General characteristics
- Class & type: Type XXIII submarine
- Displacement: 234 t (230 long tons) (surfaced); 258 t (254 long tons) (submerged);
- Length: 34.68 m (113 ft 9 in) (o/a); 26.00 m (85 ft 4 in) (p/h);
- Beam: 3.02 m (9 ft 11 in) (o/a); 3.00 m (9 ft 10 in) (p/h);
- Draught: 3.66 m (12 ft)
- Installed power: 575–630 PS (423–463 kW; 567–621 shp) (diesel drive); 580 PS (430 kW; 570 shp) (standard electric drive); 35 PS (26 kW; 35 shp) (silent electric drive);
- Propulsion: 1 × MWM RS134S 6-cylinder diesel engine; 1 × AEG GU4463-8 double-acting electric motor; 1 × BBC CCR188 electric creeping motor;
- Speed: 9.7 knots (18 km/h; 11 mph) (surfaced); 12.5 knots (23 km/h; 14 mph) (submerged);
- Range: 2,600 nautical miles (4,800 km; 3,000 mi) at 8 knots (15 km/h; 9.2 mph) surfaced; 194 nmi (359 km; 223 mi) at 4 knots (7.4 km/h; 4.6 mph) submerged;
- Test depth: 180 m (590 ft)
- Complement: 14–18
- Armament: 2 × 53.3 cm (21 in) bow torpedo tubes; 2 × torpedoes;

Service record
- Part of: 5th U-boat Flotilla; 20 February – 5 May 1945;
- Identification codes: M 50 698
- Commanders: Oblt.z.S. Joachim Leder; 20 February – 5 May 1945;
- Operations: None
- Victories: None

= German submarine U-4707 =

German World War II submarine

German submarine U-4707 was a Type XXIII U-boat of Nazi Germany's Kriegsmarine during World War II. She was ordered on 7 July 1944, and was laid down on 5 December 1944 at Friedrich Krupp Germaniawerft AG, Kiel, as yard number 949. She was launched on 25 January 1945 and commissioned under the command of Oberleutnant zur See Joachim Leder on 20 February 1945.

==Design==
Like all Type XXIII U-boats, U-4707 had a displacement of 234 t when at the surface and 258 t while submerged. She had a total length of 34.68 m (o/a), a beam width of 3.02 m (o/a), and a draught depth of 3.66 m. The submarine was powered by one MWM six-cylinder RS134S diesel engine providing 575–630 PS, one AEG GU4463-8 double-acting electric motor electric motor providing 580 PS, and one BBC silent running CCR188 electric motor providing 35 PS.
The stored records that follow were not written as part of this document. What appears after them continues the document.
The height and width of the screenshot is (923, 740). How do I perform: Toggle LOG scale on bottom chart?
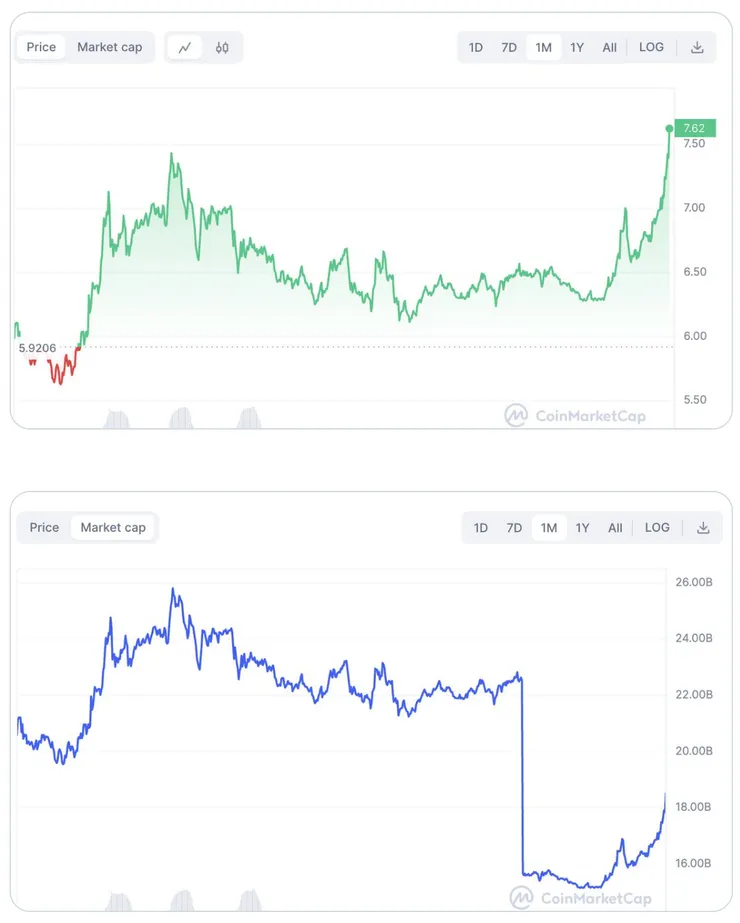[657, 528]
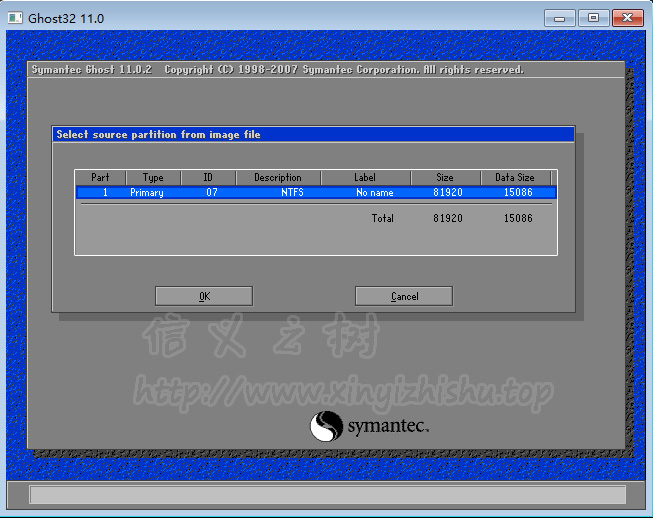The image size is (653, 518).
Task: Click the Description column header
Action: pyautogui.click(x=277, y=178)
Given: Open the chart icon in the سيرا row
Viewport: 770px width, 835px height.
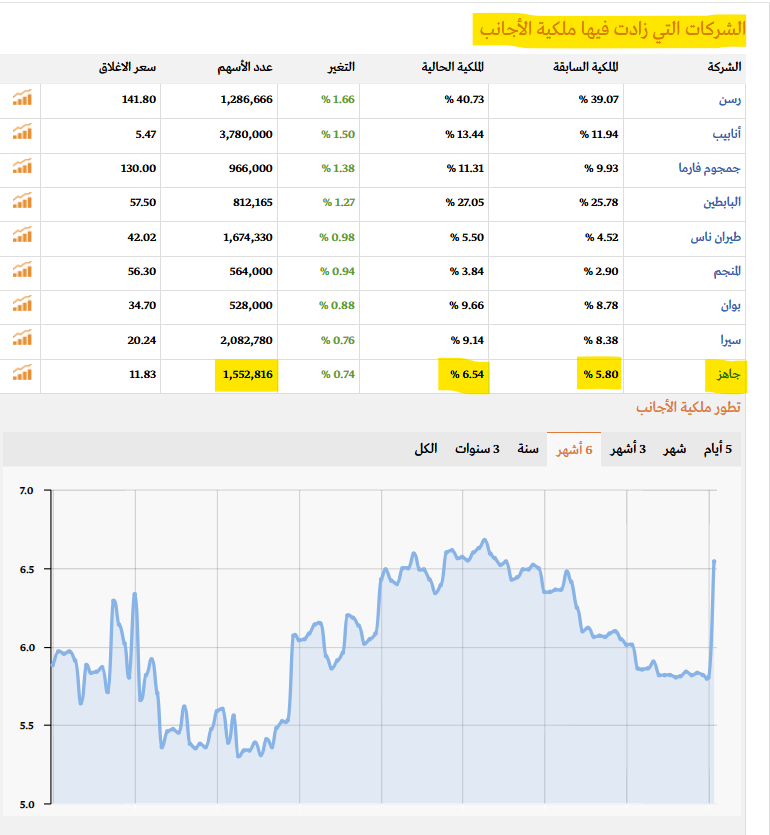Looking at the screenshot, I should click(x=22, y=338).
The submarine had a maximum surface speed of 9.7 kn and a submerged speed of 12.5 kn. When submerged, the boat could operate at 4 kn for 194 nmi; when surfaced, she could travel 2600 nmi at 8 kn. U-4707 was fitted with two 53.3 cm torpedo tubes in the bow. She could carry two preloaded torpedoes. The complement was 14–18 men. This class of U-boat did not carry a deck gun.

==Service history==
On 5 May 1945, U-4707 was scuttled in Gelting Bay near Gelting as part of Operation Regenbogen. The wreck was later raised and broken up.